東ソー、シニアの力でバイオ機器

化学大手の東ソーが注力するバイオサイエンス事業。医療現場などでの検査や診断に使う試薬とともに、事業の柱となっているのが検査・診断機器の製造だ。生産を担う東ソー・ハイテック(山口県周南市)では、いったん定年退職し再雇用されたシニア従業員が組み立て作業を引っ張る。化学メーカーらしからぬ製品事業を支える異色の生産現場をのぞいてみた。
 東ソーの中核工場がある南陽事業所(山口県周南市)。周南大橋を北に渡った対岸に東ソー・ハイテックの福川工場がある。足を踏み入れると、従業員が作業台に向かって部品の組み付けや電子部品のはんだ付け、機器の作動確認をしている。
 一見すると普通の組み立て工場だが、働く人の姿を見ると、白髪の交じった男性が多いことが分かる。実は福川工場で働く約180人のうち、約80人が南陽事業所を定年退職した後に再雇用された契約社員。平均年齢64.5歳だ。60人強の女性従業員も南陽事業所で働く社員の配偶者や友人で占められているという。
 「働く人のひととなりもわかりやすく、従業員の士気は高い」。東ソー取締役の山田正幸バイオサイエンス事業部長は“身内”ともいえる人材を活用する狙いをこう語る。就業時間は朝9時から午後3時半まで。作業が大幅に遅れていない限り残業することは基本的にない。清潔で危険の少ない現場で無理なく働けることに満足感を感じている従業員は多く、定着率も高いようだ。
(日本経済新聞 電子版 3月14日)

体力を必要とする生産現場でシニアが働き続けることは難しいかもしれないが、生産現場のすべてで体力がいるわけではない。医療用の検査・診断機器の組み立てや動作確認であれば、体力よりも経験やノウハウがものをいう。さらに、東ソー・ハイテックのように、午前9時から午後3時までと勤務時間を短くすれば、シニアの活躍の場は増える。

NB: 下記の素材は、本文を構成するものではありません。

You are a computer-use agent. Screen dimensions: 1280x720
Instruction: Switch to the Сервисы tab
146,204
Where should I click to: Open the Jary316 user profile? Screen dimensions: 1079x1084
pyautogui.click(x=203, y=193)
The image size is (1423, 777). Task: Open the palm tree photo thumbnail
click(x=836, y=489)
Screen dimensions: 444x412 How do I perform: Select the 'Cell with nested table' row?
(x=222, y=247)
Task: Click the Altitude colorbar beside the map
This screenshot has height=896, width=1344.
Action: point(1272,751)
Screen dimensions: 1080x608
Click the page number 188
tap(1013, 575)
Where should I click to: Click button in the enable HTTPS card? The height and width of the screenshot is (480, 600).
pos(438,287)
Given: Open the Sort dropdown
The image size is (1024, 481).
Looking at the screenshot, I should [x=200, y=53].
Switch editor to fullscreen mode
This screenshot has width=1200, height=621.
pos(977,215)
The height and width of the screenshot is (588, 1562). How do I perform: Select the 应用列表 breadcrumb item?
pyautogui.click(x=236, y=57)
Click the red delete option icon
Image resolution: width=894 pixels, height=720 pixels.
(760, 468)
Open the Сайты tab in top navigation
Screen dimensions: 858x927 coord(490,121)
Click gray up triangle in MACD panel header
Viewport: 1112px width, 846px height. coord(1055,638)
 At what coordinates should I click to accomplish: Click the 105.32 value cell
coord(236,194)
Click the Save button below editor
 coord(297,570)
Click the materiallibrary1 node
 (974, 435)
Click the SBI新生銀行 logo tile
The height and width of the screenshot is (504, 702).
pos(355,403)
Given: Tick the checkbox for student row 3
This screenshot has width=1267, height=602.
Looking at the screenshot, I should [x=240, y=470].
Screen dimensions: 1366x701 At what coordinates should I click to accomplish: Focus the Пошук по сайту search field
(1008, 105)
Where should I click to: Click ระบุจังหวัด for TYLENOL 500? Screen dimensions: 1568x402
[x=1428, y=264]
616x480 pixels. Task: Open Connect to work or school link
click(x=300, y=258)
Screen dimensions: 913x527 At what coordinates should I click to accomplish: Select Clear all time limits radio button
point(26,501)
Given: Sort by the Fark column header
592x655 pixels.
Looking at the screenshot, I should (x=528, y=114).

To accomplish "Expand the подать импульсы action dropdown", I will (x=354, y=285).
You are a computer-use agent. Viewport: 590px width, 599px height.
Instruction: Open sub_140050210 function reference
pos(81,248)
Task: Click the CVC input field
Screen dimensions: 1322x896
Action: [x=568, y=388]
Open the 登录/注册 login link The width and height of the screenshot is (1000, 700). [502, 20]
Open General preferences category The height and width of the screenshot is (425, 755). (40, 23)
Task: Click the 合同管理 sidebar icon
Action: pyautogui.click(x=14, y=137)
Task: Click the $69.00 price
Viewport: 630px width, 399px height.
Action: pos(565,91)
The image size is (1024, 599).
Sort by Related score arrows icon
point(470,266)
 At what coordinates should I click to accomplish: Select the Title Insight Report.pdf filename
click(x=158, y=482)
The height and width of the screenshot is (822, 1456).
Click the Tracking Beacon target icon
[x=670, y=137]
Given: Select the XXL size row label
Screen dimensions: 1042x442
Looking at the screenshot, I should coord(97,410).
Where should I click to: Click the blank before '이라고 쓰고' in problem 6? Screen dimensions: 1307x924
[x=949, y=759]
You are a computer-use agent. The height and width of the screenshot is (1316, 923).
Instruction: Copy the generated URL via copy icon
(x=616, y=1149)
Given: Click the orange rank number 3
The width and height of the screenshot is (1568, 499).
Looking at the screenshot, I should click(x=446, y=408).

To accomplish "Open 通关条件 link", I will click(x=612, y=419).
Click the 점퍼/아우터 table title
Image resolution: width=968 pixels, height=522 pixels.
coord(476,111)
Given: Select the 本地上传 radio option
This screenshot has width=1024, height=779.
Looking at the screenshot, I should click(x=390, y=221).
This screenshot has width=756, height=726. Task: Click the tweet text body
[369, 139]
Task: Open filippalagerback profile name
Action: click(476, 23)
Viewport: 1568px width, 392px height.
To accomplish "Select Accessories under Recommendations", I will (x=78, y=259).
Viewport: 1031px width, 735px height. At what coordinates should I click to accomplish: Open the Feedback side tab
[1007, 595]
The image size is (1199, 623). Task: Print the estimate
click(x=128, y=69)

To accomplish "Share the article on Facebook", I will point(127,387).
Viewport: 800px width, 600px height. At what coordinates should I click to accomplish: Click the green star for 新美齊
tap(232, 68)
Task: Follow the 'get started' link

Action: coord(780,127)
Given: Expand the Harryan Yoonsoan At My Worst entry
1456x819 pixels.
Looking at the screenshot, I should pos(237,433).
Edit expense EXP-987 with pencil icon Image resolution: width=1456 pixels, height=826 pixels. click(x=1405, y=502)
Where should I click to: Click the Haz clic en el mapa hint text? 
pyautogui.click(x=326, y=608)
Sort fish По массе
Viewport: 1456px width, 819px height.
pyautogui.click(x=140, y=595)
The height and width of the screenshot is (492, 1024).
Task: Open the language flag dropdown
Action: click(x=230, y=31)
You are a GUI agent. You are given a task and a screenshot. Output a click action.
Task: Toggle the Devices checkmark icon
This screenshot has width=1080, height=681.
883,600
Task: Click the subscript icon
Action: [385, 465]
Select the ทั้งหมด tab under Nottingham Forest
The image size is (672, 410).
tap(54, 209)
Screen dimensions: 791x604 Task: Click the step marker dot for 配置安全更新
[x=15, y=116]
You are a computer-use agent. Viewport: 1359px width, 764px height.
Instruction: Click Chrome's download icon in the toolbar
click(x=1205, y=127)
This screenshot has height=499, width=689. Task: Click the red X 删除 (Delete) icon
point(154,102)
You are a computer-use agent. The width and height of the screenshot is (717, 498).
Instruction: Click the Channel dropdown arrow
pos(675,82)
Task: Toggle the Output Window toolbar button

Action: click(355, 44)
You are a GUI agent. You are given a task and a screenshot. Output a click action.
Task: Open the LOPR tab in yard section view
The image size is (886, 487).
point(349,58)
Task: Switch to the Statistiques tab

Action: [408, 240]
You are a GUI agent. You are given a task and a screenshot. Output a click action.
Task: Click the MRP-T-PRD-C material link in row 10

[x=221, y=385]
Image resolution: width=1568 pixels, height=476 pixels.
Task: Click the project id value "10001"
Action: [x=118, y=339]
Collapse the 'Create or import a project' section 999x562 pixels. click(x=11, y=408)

また、東ソー・ハイテックの生産部門には、東ソーのバイオサイエンス部門から設計・開発の担当者が出向してきている。これらの出向者は、部品単位に詳細な組立手順書を作成するとともに、製造過程での不具合に即座に対応している。こうした、設計・開発部門のバックアップもシニアの生産現場での活躍を支えるためには重要だ。

職場における人事制度と業務プロセスの改善、それがシニア活用の可能性を広げることをこの事例は教えてくれている。